Question

The numbers \(2^{2024}\) and \(5^{2024}\) are expanded and their digits are written out consecutively on one page. The total number of digits written on the page is:

• A. \(1987\)
• B. \(2025\)
• C. \(2065\)
• D. \(2000\)

Hint:

To calculate the number of digits of large powers, use logarithms. The number of digits is \( \lfloor \log_{10} (n) \rfloor + 1 \).

Answer 1

The Correct Option is B

Step 1: Use logarithms to estimate the number of digits.
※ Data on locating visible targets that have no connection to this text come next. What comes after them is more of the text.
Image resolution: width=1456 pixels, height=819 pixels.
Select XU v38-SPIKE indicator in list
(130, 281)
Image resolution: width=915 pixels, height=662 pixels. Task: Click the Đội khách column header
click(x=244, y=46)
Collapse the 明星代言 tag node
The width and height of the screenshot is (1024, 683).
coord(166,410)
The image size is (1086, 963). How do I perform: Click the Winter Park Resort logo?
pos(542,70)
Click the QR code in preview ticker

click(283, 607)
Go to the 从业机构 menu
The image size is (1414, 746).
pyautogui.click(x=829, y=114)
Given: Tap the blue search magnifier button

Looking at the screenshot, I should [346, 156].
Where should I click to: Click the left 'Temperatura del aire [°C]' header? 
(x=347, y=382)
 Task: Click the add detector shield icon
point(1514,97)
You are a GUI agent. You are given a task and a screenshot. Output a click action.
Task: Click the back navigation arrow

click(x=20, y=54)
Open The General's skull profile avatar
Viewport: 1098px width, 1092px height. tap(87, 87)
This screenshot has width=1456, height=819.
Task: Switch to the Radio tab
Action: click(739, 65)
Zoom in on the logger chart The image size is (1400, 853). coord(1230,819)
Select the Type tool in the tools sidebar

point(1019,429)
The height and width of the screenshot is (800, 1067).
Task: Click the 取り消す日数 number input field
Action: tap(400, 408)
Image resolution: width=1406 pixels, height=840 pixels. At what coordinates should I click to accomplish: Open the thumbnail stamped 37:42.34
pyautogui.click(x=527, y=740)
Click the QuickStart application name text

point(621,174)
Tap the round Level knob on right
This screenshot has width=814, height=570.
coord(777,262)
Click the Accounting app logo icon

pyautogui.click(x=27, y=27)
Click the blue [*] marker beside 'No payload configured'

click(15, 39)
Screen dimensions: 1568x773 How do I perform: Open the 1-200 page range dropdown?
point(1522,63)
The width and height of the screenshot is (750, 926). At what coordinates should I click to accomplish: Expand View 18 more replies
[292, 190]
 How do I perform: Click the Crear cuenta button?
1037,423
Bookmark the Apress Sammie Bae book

The number of digits \(d\) in a number \(n\) is given by the formula: \[ d = \lfloor \log_{10} n \rfloor + 1. \] For the number \(2^{2024}\), we have: \[ \log_{10} (2^{2024}) = 2024 \log_{10} 2 \approx 2024 \times 0.3010 = 609.224. \] Thus, the number of digits in \(2^{2024}\) is: \[ d_2 = \lfloor 609.224 \rfloor + 1 = 610. \] Similarly, for \(5^{2024}\): \[ \log_{10} (5^{2024}) = 2024 \log_{10} 5 \approx 2024 \times 0.6990 = 1414.776. \] Thus, the number of digits in \(5^{2024}\) is: \[ d_5 = \lfloor 1414.776 \rfloor + 1 = 1415. \] Step 2: Add the digits of both numbers. The total number of digits is: \[ d_{\text{total}} = d_2 + d_5 = 610 + 1415 = 2025. \] Thus, the total number of digits written on the page is 2025.